**Instructions to follow**
Reproduce every line of the material below word for word, leaving out the pictures.

**Rows**
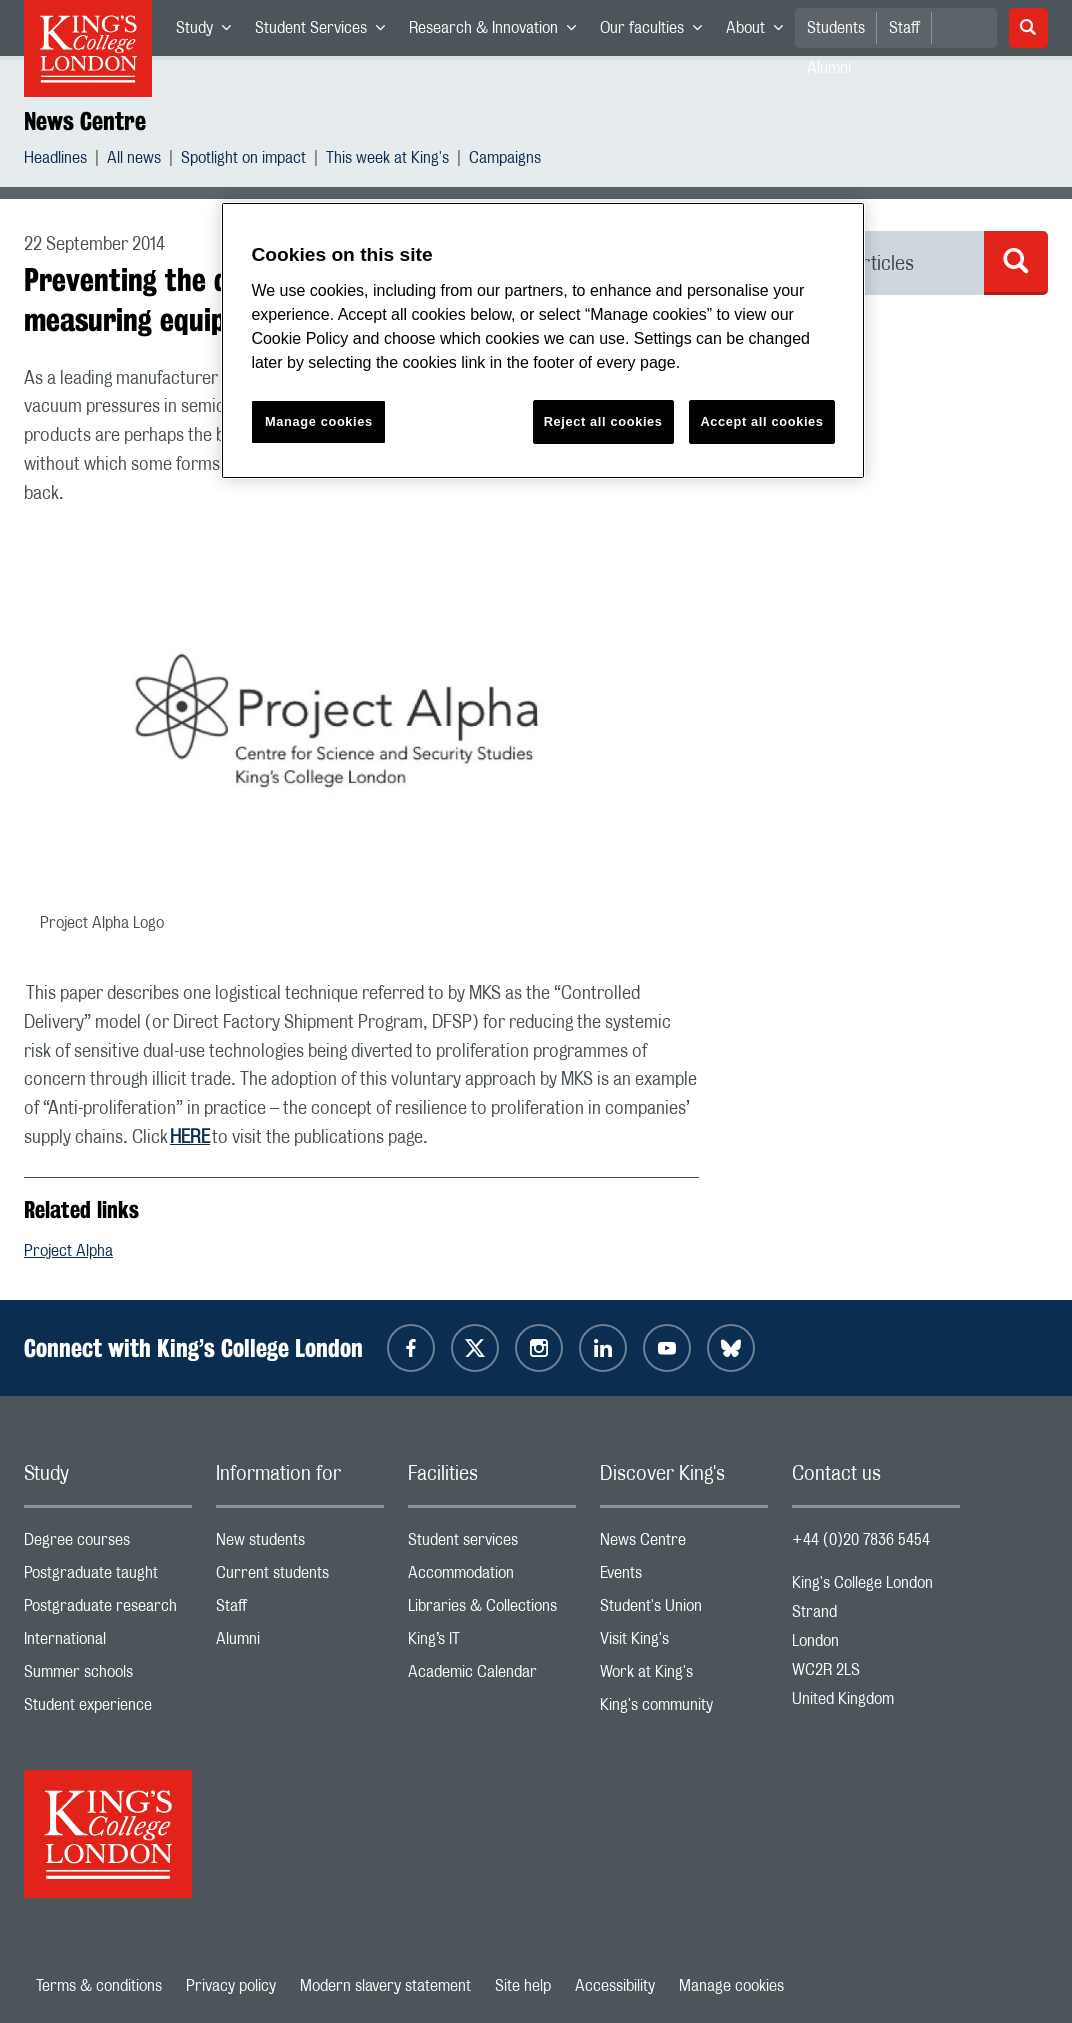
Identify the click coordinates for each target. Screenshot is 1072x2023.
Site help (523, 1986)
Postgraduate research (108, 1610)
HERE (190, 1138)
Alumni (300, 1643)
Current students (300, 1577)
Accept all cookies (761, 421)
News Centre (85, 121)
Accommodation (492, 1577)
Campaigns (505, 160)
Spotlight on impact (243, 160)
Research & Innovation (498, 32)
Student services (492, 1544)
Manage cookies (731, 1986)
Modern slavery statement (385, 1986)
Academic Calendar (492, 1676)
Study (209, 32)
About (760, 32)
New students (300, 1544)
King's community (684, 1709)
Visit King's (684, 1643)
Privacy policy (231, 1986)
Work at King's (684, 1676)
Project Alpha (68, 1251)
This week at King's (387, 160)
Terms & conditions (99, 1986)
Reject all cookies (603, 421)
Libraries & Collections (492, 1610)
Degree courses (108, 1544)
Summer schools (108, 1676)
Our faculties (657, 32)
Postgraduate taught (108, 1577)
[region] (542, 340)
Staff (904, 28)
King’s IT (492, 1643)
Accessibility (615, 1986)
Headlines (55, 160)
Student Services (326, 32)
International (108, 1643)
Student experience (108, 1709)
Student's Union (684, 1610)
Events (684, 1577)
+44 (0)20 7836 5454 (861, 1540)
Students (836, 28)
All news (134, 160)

**Task output**
Identify the click coordinates for each target. Screenshot is 1072x2023.
Site help (523, 1986)
Postgraduate research (108, 1610)
HERE (190, 1138)
Alumni (300, 1643)
Current students (300, 1577)
Accept all cookies (761, 421)
News Centre (85, 121)
Accommodation (492, 1577)
Campaigns (505, 160)
Spotlight on impact (243, 160)
Research & Innovation (498, 32)
Student services (492, 1544)
Manage cookies (731, 1986)
Modern slavery statement (385, 1986)
Academic Calendar (492, 1676)
Study (209, 32)
About (760, 32)
New students (300, 1544)
King's community (684, 1709)
Visit King's (684, 1643)
Privacy policy (231, 1986)
Work at King's (684, 1676)
Project Alpha (68, 1251)
This week at King's (387, 160)
Terms & conditions (99, 1986)
Reject all cookies (603, 421)
Libraries & Collections (492, 1610)
Degree courses (108, 1544)
Summer schools (108, 1676)
Our faculties (657, 32)
Postgraduate taught (108, 1577)
[region] (542, 340)
Staff (904, 28)
King’s IT (492, 1643)
Accessibility (615, 1986)
Headlines (55, 160)
Student Services (326, 32)
International (108, 1643)
Student experience (108, 1709)
Student's Union (684, 1610)
Events (684, 1577)
+44 (0)20 7836 5454 (861, 1540)
Students (836, 28)
All news (134, 160)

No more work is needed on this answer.